Note, that the we pass the function either development, stage or production as the argument. The function will append .json to it as can be seen at line 13. For example, if we were to run getConfigurationbyFile(“stage”), the function will effectively look in the directory specified at line 12 for a file called stage.json.

Once the fileConfig variable is set, Cypress will resort to using this file to fetch environment variables from as well as the baseURL.

Setting up the Node Scripts

Within the package.json file, under the “scripts” node, we can create a number of scripts which contain different configFile values. Each script has a different value for the configFile environment variable, corresponding to the environment names.

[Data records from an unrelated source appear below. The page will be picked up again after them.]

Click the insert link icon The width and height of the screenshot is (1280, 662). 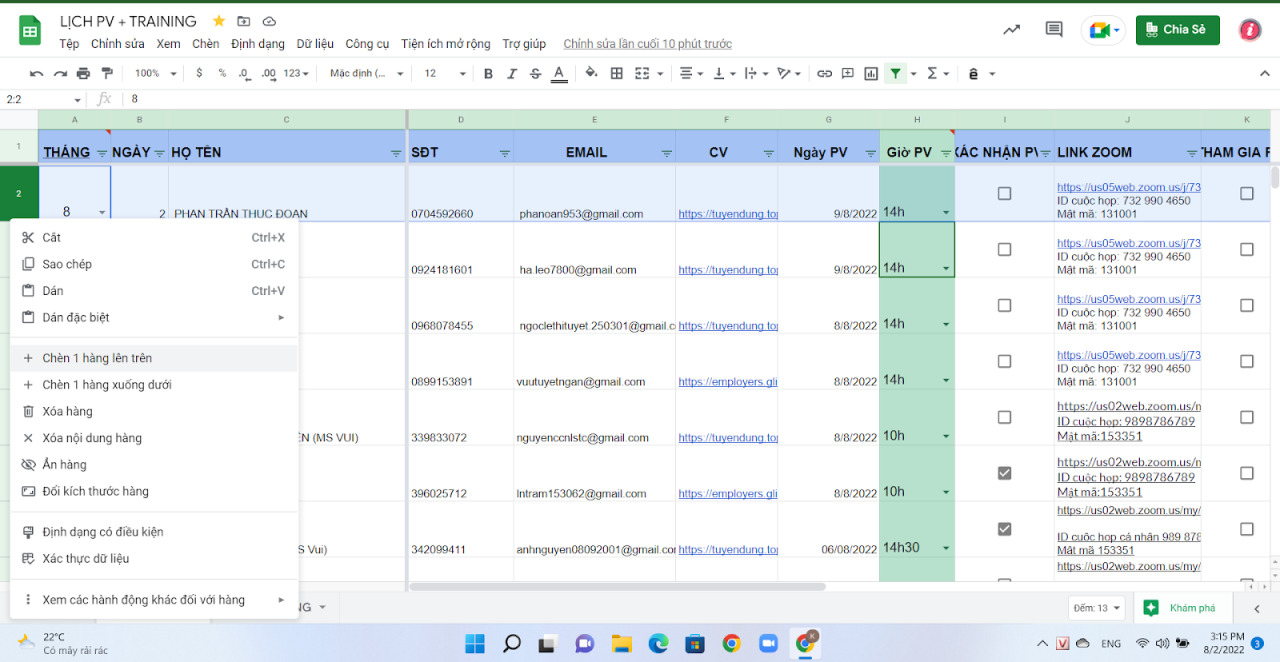click(826, 73)
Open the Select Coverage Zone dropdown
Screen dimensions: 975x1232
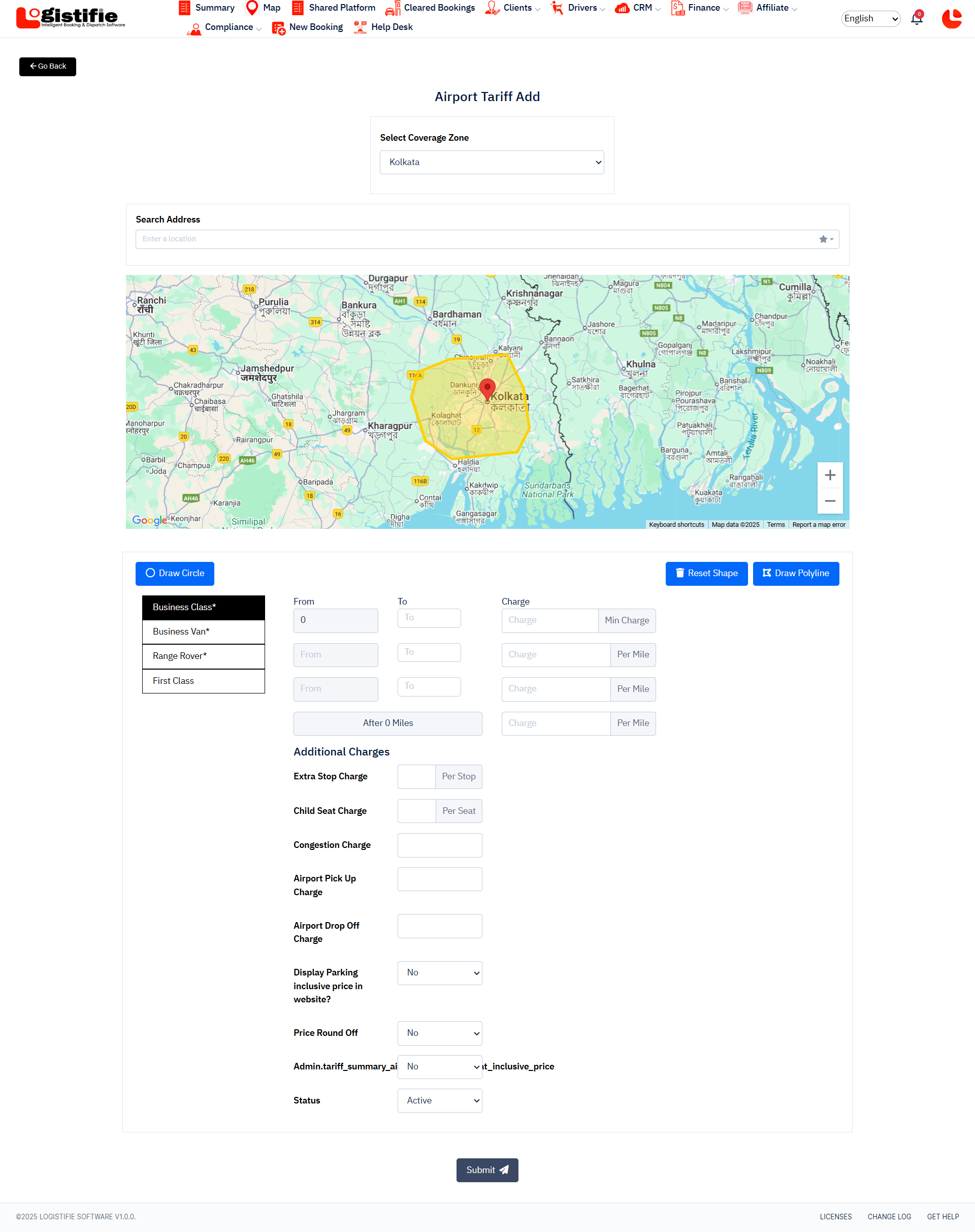[x=492, y=162]
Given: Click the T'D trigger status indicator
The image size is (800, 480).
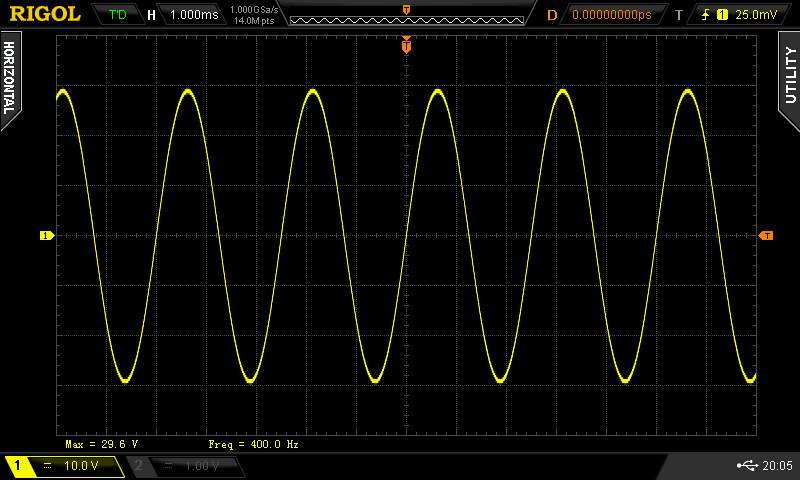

Cypress is setup to accept arguments from the command line and we can specify an environment variable we’d like Cypress to use like so:

--env [environmentVariableName]= value

In our case, we are stating what the value for the fileConfig environment variable is when we execute this script; this will then use this argument and pass it back to the getConfigurationbyFile function, which then looks for a configuration json file with the value set for fileConfig.

To run Cypress on your machine against the Stage environment you would effectively run:

npm run cy:stage

and against Production, it would be:

npm run cy:production

Here is a a bit of documentation on Cypress command line arguments.

Dynamically Switching Configuration Files, CI/CD

This is namely for when you need to run tests on the pipeline across different environments. Unfortunately, this is not something that I can publicly demonstrate, especially as it may not particularly apply to the CI/CD service that you use. However, the objective is to:

  1. Have environment variable values for each environment persisted in the pipeline/CI files which have the exact same value as the name of the config file stored in the Cypress project.
  2. Fetch and pass these values down to a Cypress environment variable called fileConfig. To do this, you need add a prefix of CYPRESS_ to the environment variable. Cypress will automatically look for environment variables that have a prefix of CYPRESS_, more on Cypress environment variables here.
  3. Ultimately, what you want, is to set the fileConfig environment variable to the required value. So if your test suite is about to run on Development, you need to set CYPRESS_fileConfig = “development”. Once again, the getConfigurationbyFile function will read the value of this variable and use it to determine which environment configuration file to use. Once your build is deployed to Stage, you want to do the same but have the value of fileConfig be stage, which will run the Cypress configuration specified in the stage.json file.
  4. Alternatively, you can setup another Node script which is solely used in the pipeline and execute that script with an argument when you run Cypress in the pipeline

Results

Screenshots from my local machine running the demo project.

Running Development:

npm run cy:development

Note the contents of the Settings tab under Configuration using the environment variables from the specified environment config file:

Test:

Running Production:

npm run cy:production

Cypress.json

Your cypress.json file should now only contain:

  • Environment variables that are shared/used across all environments
  • Command timeouts
  • Viewports width/height
  • Other Cypress options you want to use in every environment

Conclusion

Whether you need to configure your tests to run on each environment depends on your confidence in these tests and how much value they add by running on all environments. It might slow down your time to market, feedback loop and so on. It might also be completely overkill. This is up to yourself and the team you work with to decide, but the ability to very easily have Cypress run against Stage or Production on your machine locally without needing to adjust the set configs or baseURL’s is definitely great.

I hope this has been useful, thanks for reading!